→ TASK INSTRUCTIONS:
Having read the entries, repeat all of them exactly.

Extracted records

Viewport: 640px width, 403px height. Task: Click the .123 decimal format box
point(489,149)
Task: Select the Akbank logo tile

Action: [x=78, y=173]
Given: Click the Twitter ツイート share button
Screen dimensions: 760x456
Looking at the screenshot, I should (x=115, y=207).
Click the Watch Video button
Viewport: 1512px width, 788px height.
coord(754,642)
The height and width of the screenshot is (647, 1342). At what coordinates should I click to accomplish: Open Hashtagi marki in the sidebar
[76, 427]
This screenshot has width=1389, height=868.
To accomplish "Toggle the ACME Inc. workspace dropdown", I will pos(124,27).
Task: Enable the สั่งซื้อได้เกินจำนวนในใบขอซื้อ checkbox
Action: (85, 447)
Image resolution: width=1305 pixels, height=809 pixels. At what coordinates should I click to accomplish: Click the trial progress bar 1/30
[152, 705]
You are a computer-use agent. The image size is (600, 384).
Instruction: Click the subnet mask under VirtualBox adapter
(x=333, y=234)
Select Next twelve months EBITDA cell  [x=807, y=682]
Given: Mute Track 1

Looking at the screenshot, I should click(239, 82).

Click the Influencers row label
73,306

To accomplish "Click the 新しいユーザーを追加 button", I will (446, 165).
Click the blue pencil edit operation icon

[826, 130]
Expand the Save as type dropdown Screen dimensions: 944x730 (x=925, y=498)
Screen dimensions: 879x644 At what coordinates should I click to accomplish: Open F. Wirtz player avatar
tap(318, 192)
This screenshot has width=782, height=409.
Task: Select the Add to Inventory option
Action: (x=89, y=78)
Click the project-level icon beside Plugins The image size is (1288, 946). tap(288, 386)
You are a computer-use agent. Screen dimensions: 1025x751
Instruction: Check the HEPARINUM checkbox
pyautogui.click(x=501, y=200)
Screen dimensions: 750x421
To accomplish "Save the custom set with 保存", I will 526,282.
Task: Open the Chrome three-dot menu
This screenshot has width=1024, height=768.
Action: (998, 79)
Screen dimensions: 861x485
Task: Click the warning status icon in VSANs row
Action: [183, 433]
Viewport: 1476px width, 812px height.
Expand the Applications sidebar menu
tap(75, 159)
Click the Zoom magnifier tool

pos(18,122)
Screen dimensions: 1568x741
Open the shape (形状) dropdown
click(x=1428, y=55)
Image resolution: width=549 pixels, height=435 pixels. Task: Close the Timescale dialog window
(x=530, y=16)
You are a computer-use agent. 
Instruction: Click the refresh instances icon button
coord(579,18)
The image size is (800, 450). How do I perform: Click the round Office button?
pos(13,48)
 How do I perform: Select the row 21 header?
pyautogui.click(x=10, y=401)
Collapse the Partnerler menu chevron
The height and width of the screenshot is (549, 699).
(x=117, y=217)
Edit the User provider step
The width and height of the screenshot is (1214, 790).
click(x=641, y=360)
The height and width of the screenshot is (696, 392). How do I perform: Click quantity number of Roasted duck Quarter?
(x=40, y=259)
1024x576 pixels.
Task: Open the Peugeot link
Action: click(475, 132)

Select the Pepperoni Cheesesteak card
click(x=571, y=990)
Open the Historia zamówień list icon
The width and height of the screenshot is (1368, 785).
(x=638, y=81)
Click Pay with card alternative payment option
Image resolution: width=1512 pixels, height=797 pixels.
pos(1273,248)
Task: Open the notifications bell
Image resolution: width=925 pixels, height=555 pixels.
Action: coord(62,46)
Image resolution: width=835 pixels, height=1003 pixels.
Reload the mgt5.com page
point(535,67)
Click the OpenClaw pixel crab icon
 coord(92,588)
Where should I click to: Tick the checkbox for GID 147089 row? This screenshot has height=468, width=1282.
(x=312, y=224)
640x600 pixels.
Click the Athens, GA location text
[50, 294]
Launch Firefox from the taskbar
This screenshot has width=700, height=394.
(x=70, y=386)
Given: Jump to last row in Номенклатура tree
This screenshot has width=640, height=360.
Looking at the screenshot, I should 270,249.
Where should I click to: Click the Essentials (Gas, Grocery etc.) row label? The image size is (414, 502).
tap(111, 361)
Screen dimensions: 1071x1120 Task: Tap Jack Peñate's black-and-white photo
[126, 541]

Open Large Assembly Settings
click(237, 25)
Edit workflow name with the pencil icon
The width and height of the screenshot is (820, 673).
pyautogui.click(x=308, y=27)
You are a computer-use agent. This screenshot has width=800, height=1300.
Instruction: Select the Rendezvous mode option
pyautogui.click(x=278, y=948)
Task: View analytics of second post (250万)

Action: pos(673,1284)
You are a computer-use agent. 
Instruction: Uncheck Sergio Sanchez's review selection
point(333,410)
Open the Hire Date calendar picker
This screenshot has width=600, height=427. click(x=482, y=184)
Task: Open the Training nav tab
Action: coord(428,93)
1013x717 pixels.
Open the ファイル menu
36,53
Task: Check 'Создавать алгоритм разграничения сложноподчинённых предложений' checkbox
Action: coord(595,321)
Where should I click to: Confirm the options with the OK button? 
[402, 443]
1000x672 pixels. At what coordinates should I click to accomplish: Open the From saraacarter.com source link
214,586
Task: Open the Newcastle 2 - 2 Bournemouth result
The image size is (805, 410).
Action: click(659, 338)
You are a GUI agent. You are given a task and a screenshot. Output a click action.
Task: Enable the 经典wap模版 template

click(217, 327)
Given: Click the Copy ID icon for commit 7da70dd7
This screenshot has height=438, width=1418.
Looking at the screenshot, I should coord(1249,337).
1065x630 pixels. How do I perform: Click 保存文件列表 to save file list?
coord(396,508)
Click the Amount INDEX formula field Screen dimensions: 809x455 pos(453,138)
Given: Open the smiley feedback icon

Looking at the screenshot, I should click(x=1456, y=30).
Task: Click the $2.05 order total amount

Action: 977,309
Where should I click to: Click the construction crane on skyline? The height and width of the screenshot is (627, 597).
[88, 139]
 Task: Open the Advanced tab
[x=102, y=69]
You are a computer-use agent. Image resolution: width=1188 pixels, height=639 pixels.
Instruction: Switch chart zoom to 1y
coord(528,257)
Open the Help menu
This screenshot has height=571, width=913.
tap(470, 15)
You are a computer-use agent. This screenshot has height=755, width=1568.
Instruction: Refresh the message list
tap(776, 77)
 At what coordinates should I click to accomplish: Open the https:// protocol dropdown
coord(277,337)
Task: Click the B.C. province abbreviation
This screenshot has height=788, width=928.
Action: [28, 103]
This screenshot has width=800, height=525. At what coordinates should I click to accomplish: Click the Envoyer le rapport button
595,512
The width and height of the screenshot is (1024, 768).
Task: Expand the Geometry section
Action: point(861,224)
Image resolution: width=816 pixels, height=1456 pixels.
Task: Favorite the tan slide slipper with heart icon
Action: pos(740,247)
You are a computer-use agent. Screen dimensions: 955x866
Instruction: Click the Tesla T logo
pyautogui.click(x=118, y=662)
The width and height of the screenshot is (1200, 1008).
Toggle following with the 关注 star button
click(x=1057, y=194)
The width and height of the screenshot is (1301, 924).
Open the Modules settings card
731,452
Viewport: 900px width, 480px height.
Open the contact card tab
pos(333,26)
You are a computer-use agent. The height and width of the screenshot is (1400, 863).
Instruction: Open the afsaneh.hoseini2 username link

→ RESPONSE FOR THIS EXERCISE:
Viewport: 640px width, 403px height. Task: Click the .123 decimal format box
point(489,149)
Task: Select the Akbank logo tile

Action: [x=78, y=173]
Given: Click the Twitter ツイート share button
Screen dimensions: 760x456
Looking at the screenshot, I should (x=115, y=207).
Click the Watch Video button
Viewport: 1512px width, 788px height.
coord(754,642)
The height and width of the screenshot is (647, 1342). At what coordinates should I click to accomplish: Open Hashtagi marki in the sidebar
[76, 427]
This screenshot has width=1389, height=868.
To accomplish "Toggle the ACME Inc. workspace dropdown", I will pos(124,27).
Task: Enable the สั่งซื้อได้เกินจำนวนในใบขอซื้อ checkbox
Action: (85, 447)
Image resolution: width=1305 pixels, height=809 pixels. At what coordinates should I click to accomplish: Click the trial progress bar 1/30
[152, 705]
You are a computer-use agent. The image size is (600, 384).
Instruction: Click the subnet mask under VirtualBox adapter
(x=333, y=234)
Select Next twelve months EBITDA cell  [x=807, y=682]
Given: Mute Track 1

Looking at the screenshot, I should click(239, 82).

Click the Influencers row label
73,306

To accomplish "Click the 新しいユーザーを追加 button", I will (446, 165).
Click the blue pencil edit operation icon

[826, 130]
Expand the Save as type dropdown Screen dimensions: 944x730 (x=925, y=498)
Screen dimensions: 879x644 At what coordinates should I click to accomplish: Open F. Wirtz player avatar
tap(318, 192)
This screenshot has width=782, height=409.
Task: Select the Add to Inventory option
Action: (x=89, y=78)
Click the project-level icon beside Plugins The image size is (1288, 946). tap(288, 386)
You are a computer-use agent. Screen dimensions: 1025x751
Instruction: Check the HEPARINUM checkbox
pyautogui.click(x=501, y=200)
Screen dimensions: 750x421
To accomplish "Save the custom set with 保存", I will 526,282.
Task: Open the Chrome three-dot menu
This screenshot has width=1024, height=768.
Action: (998, 79)
Screen dimensions: 861x485
Task: Click the warning status icon in VSANs row
Action: [183, 433]
Viewport: 1476px width, 812px height.
Expand the Applications sidebar menu
tap(75, 159)
Click the Zoom magnifier tool

pos(18,122)
Screen dimensions: 1568x741
Open the shape (形状) dropdown
click(x=1428, y=55)
Image resolution: width=549 pixels, height=435 pixels. Task: Close the Timescale dialog window
(x=530, y=16)
You are a computer-use agent. 
Instruction: Click the refresh instances icon button
coord(579,18)
The image size is (800, 450). How do I perform: Click the round Office button?
pos(13,48)
 How do I perform: Select the row 21 header?
pyautogui.click(x=10, y=401)
Collapse the Partnerler menu chevron
The height and width of the screenshot is (549, 699).
(x=117, y=217)
Edit the User provider step
The width and height of the screenshot is (1214, 790).
click(x=641, y=360)
The height and width of the screenshot is (696, 392). How do I perform: Click quantity number of Roasted duck Quarter?
(x=40, y=259)
1024x576 pixels.
Task: Open the Peugeot link
Action: click(475, 132)

Select the Pepperoni Cheesesteak card
click(x=571, y=990)
Open the Historia zamówień list icon
The width and height of the screenshot is (1368, 785).
(x=638, y=81)
Click Pay with card alternative payment option
Image resolution: width=1512 pixels, height=797 pixels.
pos(1273,248)
Task: Open the notifications bell
Image resolution: width=925 pixels, height=555 pixels.
Action: coord(62,46)
Image resolution: width=835 pixels, height=1003 pixels.
Reload the mgt5.com page
point(535,67)
Click the OpenClaw pixel crab icon
 coord(92,588)
Where should I click to: Tick the checkbox for GID 147089 row? This screenshot has height=468, width=1282.
(x=312, y=224)
640x600 pixels.
Click the Athens, GA location text
[50, 294]
Launch Firefox from the taskbar
This screenshot has width=700, height=394.
(x=70, y=386)
Given: Jump to last row in Номенклатура tree
This screenshot has width=640, height=360.
Looking at the screenshot, I should 270,249.
Where should I click to: Click the Essentials (Gas, Grocery etc.) row label? The image size is (414, 502).
tap(111, 361)
Screen dimensions: 1071x1120 Task: Tap Jack Peñate's black-and-white photo
[126, 541]

Open Large Assembly Settings
click(237, 25)
Edit workflow name with the pencil icon
The width and height of the screenshot is (820, 673).
pyautogui.click(x=308, y=27)
You are a computer-use agent. This screenshot has width=800, height=1300.
Instruction: Select the Rendezvous mode option
pyautogui.click(x=278, y=948)
Task: View analytics of second post (250万)

Action: pos(673,1284)
You are a computer-use agent. 
Instruction: Uncheck Sergio Sanchez's review selection
point(333,410)
Open the Hire Date calendar picker
This screenshot has width=600, height=427. click(x=482, y=184)
Task: Open the Training nav tab
Action: coord(428,93)
1013x717 pixels.
Open the ファイル menu
36,53
Task: Check 'Создавать алгоритм разграничения сложноподчинённых предложений' checkbox
Action: coord(595,321)
Where should I click to: Confirm the options with the OK button? 
[402, 443]
1000x672 pixels. At what coordinates should I click to accomplish: Open the From saraacarter.com source link
214,586
Task: Open the Newcastle 2 - 2 Bournemouth result
The image size is (805, 410).
Action: click(659, 338)
You are a GUI agent. You are given a task and a screenshot. Output a click action.
Task: Enable the 经典wap模版 template

click(217, 327)
Given: Click the Copy ID icon for commit 7da70dd7
This screenshot has height=438, width=1418.
Looking at the screenshot, I should coord(1249,337).
1065x630 pixels. How do I perform: Click 保存文件列表 to save file list?
coord(396,508)
Click the Amount INDEX formula field Screen dimensions: 809x455 pos(453,138)
Given: Open the smiley feedback icon

Looking at the screenshot, I should click(x=1456, y=30).
Task: Click the $2.05 order total amount

Action: 977,309
Where should I click to: Click the construction crane on skyline? The height and width of the screenshot is (627, 597).
[88, 139]
 Task: Open the Advanced tab
[x=102, y=69]
You are a computer-use agent. Image resolution: width=1188 pixels, height=639 pixels.
Instruction: Switch chart zoom to 1y
coord(528,257)
Open the Help menu
This screenshot has height=571, width=913.
tap(470, 15)
You are a computer-use agent. This screenshot has height=755, width=1568.
Instruction: Refresh the message list
tap(776, 77)
 At what coordinates should I click to accomplish: Open the https:// protocol dropdown
coord(277,337)
Task: Click the B.C. province abbreviation
This screenshot has height=788, width=928.
Action: [28, 103]
This screenshot has width=800, height=525. At what coordinates should I click to accomplish: Click the Envoyer le rapport button
595,512
The width and height of the screenshot is (1024, 768).
Task: Expand the Geometry section
Action: point(861,224)
Image resolution: width=816 pixels, height=1456 pixels.
Task: Favorite the tan slide slipper with heart icon
Action: pos(740,247)
You are a computer-use agent. Screen dimensions: 955x866
Instruction: Click the Tesla T logo
pyautogui.click(x=118, y=662)
The width and height of the screenshot is (1200, 1008).
Toggle following with the 关注 star button
click(x=1057, y=194)
The width and height of the screenshot is (1301, 924).
Open the Modules settings card
731,452
Viewport: 900px width, 480px height.
Open the contact card tab
pos(333,26)
You are a computer-use agent. The height and width of the screenshot is (1400, 863).
Instruction: Open the afsaneh.hoseini2 username link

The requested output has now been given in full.